◆ **TASK REQUIREMENTS**
An identical copy of all records below is to be written out.

Records contained in a dataset:
+---+
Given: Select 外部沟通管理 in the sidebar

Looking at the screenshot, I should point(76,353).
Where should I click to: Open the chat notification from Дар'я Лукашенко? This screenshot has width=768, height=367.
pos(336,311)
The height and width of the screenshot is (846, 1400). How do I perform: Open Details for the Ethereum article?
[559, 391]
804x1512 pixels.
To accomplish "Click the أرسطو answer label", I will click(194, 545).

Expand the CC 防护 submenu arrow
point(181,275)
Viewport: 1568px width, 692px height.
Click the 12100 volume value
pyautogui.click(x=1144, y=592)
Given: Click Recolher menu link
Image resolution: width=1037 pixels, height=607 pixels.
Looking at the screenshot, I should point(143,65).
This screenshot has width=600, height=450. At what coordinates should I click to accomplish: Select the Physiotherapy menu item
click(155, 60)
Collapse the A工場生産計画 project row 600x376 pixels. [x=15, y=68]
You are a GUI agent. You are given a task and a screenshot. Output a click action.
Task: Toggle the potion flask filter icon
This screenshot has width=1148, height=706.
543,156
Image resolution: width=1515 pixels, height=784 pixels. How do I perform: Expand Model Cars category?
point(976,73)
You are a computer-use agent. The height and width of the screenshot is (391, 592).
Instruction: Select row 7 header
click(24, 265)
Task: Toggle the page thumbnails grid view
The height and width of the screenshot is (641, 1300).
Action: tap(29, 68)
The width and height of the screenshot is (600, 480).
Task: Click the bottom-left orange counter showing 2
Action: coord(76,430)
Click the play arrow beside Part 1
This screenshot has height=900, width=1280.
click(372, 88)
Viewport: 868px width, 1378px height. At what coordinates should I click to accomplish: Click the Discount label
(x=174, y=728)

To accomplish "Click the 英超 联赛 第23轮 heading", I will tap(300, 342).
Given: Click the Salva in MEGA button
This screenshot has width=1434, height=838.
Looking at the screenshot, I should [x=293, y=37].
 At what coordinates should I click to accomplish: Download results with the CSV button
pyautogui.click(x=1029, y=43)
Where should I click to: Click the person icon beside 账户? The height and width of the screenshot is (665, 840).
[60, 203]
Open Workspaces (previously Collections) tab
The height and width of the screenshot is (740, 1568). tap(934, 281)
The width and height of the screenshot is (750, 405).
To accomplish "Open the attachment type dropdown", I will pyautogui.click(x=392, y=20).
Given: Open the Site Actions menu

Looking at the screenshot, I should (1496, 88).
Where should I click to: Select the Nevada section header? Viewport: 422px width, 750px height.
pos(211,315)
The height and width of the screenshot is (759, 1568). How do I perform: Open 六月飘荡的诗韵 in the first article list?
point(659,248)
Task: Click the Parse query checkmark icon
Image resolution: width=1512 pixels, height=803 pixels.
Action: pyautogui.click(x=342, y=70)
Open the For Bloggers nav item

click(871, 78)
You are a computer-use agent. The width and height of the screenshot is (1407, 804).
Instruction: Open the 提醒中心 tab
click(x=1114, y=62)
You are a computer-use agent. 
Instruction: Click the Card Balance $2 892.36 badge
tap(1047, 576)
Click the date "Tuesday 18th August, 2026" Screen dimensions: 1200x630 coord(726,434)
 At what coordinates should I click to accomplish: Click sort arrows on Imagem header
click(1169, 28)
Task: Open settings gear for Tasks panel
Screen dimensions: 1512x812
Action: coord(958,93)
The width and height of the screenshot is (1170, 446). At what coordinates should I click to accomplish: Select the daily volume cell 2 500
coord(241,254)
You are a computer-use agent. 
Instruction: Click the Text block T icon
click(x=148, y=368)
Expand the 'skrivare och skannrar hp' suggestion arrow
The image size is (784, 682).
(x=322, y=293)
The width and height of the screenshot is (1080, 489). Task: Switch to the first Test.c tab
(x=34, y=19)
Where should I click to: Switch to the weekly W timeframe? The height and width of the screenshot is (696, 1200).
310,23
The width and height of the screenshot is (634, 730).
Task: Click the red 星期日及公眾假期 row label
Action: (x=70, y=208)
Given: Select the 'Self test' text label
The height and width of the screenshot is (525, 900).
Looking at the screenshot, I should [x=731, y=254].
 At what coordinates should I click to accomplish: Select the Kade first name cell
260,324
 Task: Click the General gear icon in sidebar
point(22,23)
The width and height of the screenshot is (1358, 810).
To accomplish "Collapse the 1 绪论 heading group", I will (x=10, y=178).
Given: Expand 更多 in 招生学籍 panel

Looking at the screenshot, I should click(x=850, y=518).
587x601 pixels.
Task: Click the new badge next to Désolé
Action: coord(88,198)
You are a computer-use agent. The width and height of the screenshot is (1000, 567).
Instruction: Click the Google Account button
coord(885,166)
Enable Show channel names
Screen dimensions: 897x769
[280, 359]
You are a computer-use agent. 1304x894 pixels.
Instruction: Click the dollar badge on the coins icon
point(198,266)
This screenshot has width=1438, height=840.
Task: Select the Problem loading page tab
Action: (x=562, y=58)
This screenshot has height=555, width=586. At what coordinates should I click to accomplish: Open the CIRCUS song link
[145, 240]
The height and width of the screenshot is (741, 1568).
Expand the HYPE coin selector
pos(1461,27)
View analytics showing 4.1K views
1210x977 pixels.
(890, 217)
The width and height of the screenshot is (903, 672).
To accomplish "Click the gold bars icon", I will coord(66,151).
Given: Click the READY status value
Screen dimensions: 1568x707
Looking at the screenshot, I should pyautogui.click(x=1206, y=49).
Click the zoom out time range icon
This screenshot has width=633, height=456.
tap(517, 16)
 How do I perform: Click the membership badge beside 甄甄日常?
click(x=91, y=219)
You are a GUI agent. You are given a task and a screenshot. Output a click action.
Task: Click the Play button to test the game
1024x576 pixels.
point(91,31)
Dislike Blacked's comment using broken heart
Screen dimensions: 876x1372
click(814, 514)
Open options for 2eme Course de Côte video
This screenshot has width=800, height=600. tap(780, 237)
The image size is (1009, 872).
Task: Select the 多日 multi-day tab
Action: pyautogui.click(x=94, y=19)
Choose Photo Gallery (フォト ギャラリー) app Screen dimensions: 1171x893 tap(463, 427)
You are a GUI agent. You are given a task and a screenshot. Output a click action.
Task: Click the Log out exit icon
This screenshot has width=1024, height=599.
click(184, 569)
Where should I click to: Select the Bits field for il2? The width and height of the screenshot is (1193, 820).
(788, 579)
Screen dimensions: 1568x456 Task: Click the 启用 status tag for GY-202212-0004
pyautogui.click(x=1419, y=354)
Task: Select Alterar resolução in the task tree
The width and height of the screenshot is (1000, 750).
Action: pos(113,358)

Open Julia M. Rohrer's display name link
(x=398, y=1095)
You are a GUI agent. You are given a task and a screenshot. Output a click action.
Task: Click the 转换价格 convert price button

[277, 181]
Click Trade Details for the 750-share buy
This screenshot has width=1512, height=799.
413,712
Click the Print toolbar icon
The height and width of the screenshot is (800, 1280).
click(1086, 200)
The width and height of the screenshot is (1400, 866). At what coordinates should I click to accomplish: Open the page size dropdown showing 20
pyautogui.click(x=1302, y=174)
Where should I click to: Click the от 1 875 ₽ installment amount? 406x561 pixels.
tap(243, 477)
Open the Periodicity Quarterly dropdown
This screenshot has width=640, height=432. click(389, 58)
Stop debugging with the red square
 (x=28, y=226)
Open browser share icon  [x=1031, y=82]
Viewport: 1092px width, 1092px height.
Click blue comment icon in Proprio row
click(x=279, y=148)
+---+
◆ **RESPONSE FOR THIS EXERCISE**
Given: Select 外部沟通管理 in the sidebar

Looking at the screenshot, I should point(76,353).
Where should I click to: Open the chat notification from Дар'я Лукашенко? This screenshot has width=768, height=367.
pos(336,311)
The height and width of the screenshot is (846, 1400). How do I perform: Open Details for the Ethereum article?
[559, 391]
804x1512 pixels.
To accomplish "Click the أرسطو answer label", I will click(194, 545).

Expand the CC 防护 submenu arrow
point(181,275)
Viewport: 1568px width, 692px height.
Click the 12100 volume value
pyautogui.click(x=1144, y=592)
Given: Click Recolher menu link
Image resolution: width=1037 pixels, height=607 pixels.
Looking at the screenshot, I should point(143,65).
This screenshot has width=600, height=450. At what coordinates should I click to accomplish: Select the Physiotherapy menu item
click(155, 60)
Collapse the A工場生産計画 project row 600x376 pixels. [x=15, y=68]
You are a GUI agent. You are given a task and a screenshot. Output a click action.
Task: Toggle the potion flask filter icon
This screenshot has width=1148, height=706.
543,156
Image resolution: width=1515 pixels, height=784 pixels. How do I perform: Expand Model Cars category?
point(976,73)
You are a computer-use agent. The height and width of the screenshot is (391, 592).
Instruction: Select row 7 header
click(24, 265)
Task: Toggle the page thumbnails grid view
The height and width of the screenshot is (641, 1300).
Action: tap(29, 68)
The width and height of the screenshot is (600, 480).
Task: Click the bottom-left orange counter showing 2
Action: coord(76,430)
Click the play arrow beside Part 1
This screenshot has height=900, width=1280.
click(372, 88)
Viewport: 868px width, 1378px height. At what coordinates should I click to accomplish: Click the Discount label
(x=174, y=728)

To accomplish "Click the 英超 联赛 第23轮 heading", I will tap(300, 342).
Given: Click the Salva in MEGA button
This screenshot has width=1434, height=838.
Looking at the screenshot, I should [x=293, y=37].
 At what coordinates should I click to accomplish: Download results with the CSV button
pyautogui.click(x=1029, y=43)
Where should I click to: Click the person icon beside 账户? The height and width of the screenshot is (665, 840).
[60, 203]
Open Workspaces (previously Collections) tab
The height and width of the screenshot is (740, 1568). tap(934, 281)
The width and height of the screenshot is (750, 405).
To accomplish "Open the attachment type dropdown", I will pyautogui.click(x=392, y=20).
Given: Open the Site Actions menu

Looking at the screenshot, I should (1496, 88).
Where should I click to: Select the Nevada section header? Viewport: 422px width, 750px height.
pos(211,315)
The height and width of the screenshot is (759, 1568). How do I perform: Open 六月飘荡的诗韵 in the first article list?
point(659,248)
Task: Click the Parse query checkmark icon
Image resolution: width=1512 pixels, height=803 pixels.
Action: pyautogui.click(x=342, y=70)
Open the For Bloggers nav item

click(871, 78)
You are a computer-use agent. The width and height of the screenshot is (1407, 804).
Instruction: Open the 提醒中心 tab
click(x=1114, y=62)
You are a computer-use agent. 
Instruction: Click the Card Balance $2 892.36 badge
tap(1047, 576)
Click the date "Tuesday 18th August, 2026" Screen dimensions: 1200x630 coord(726,434)
 At what coordinates should I click to accomplish: Click sort arrows on Imagem header
click(1169, 28)
Task: Open settings gear for Tasks panel
Screen dimensions: 1512x812
Action: coord(958,93)
The width and height of the screenshot is (1170, 446). At what coordinates should I click to accomplish: Select the daily volume cell 2 500
coord(241,254)
You are a computer-use agent. 
Instruction: Click the Text block T icon
click(x=148, y=368)
Expand the 'skrivare och skannrar hp' suggestion arrow
The image size is (784, 682).
(x=322, y=293)
The width and height of the screenshot is (1080, 489). Task: Switch to the first Test.c tab
(x=34, y=19)
Where should I click to: Switch to the weekly W timeframe? The height and width of the screenshot is (696, 1200).
310,23
The width and height of the screenshot is (634, 730).
Task: Click the red 星期日及公眾假期 row label
Action: (x=70, y=208)
Given: Select the 'Self test' text label
The height and width of the screenshot is (525, 900).
Looking at the screenshot, I should [x=731, y=254].
 At what coordinates should I click to accomplish: Select the Kade first name cell
260,324
 Task: Click the General gear icon in sidebar
point(22,23)
The width and height of the screenshot is (1358, 810).
To accomplish "Collapse the 1 绪论 heading group", I will (x=10, y=178).
Given: Expand 更多 in 招生学籍 panel

Looking at the screenshot, I should click(x=850, y=518).
587x601 pixels.
Task: Click the new badge next to Désolé
Action: coord(88,198)
You are a computer-use agent. The width and height of the screenshot is (1000, 567).
Instruction: Click the Google Account button
coord(885,166)
Enable Show channel names
Screen dimensions: 897x769
[280, 359]
You are a computer-use agent. 1304x894 pixels.
Instruction: Click the dollar badge on the coins icon
point(198,266)
This screenshot has width=1438, height=840.
Task: Select the Problem loading page tab
Action: (x=562, y=58)
This screenshot has height=555, width=586. At what coordinates should I click to accomplish: Open the CIRCUS song link
[145, 240]
The height and width of the screenshot is (741, 1568).
Expand the HYPE coin selector
pos(1461,27)
View analytics showing 4.1K views
1210x977 pixels.
(890, 217)
The width and height of the screenshot is (903, 672).
To accomplish "Click the gold bars icon", I will coord(66,151).
Given: Click the READY status value
Screen dimensions: 1568x707
Looking at the screenshot, I should pyautogui.click(x=1206, y=49).
Click the zoom out time range icon
This screenshot has width=633, height=456.
tap(517, 16)
 How do I perform: Click the membership badge beside 甄甄日常?
click(x=91, y=219)
You are a GUI agent. You are given a task and a screenshot. Output a click action.
Task: Click the Play button to test the game
1024x576 pixels.
point(91,31)
Dislike Blacked's comment using broken heart
Screen dimensions: 876x1372
click(814, 514)
Open options for 2eme Course de Côte video
This screenshot has width=800, height=600. tap(780, 237)
The image size is (1009, 872).
Task: Select the 多日 multi-day tab
Action: pyautogui.click(x=94, y=19)
Choose Photo Gallery (フォト ギャラリー) app Screen dimensions: 1171x893 tap(463, 427)
You are a GUI agent. You are given a task and a screenshot. Output a click action.
Task: Click the Log out exit icon
This screenshot has width=1024, height=599.
click(184, 569)
Where should I click to: Select the Bits field for il2? The width and height of the screenshot is (1193, 820).
(788, 579)
Screen dimensions: 1568x456 Task: Click the 启用 status tag for GY-202212-0004
pyautogui.click(x=1419, y=354)
Task: Select Alterar resolução in the task tree
The width and height of the screenshot is (1000, 750).
Action: pos(113,358)

Open Julia M. Rohrer's display name link
(x=398, y=1095)
You are a GUI agent. You are given a task and a screenshot. Output a click action.
Task: Click the 转换价格 convert price button

[277, 181]
Click Trade Details for the 750-share buy
This screenshot has width=1512, height=799.
413,712
Click the Print toolbar icon
The height and width of the screenshot is (800, 1280).
click(1086, 200)
The width and height of the screenshot is (1400, 866). At what coordinates should I click to accomplish: Open the page size dropdown showing 20
pyautogui.click(x=1302, y=174)
Where should I click to: Click the от 1 875 ₽ installment amount? 406x561 pixels.
tap(243, 477)
Open the Periodicity Quarterly dropdown
This screenshot has width=640, height=432. click(389, 58)
Stop debugging with the red square
 (x=28, y=226)
Open browser share icon  [x=1031, y=82]
Viewport: 1092px width, 1092px height.
Click blue comment icon in Proprio row
click(x=279, y=148)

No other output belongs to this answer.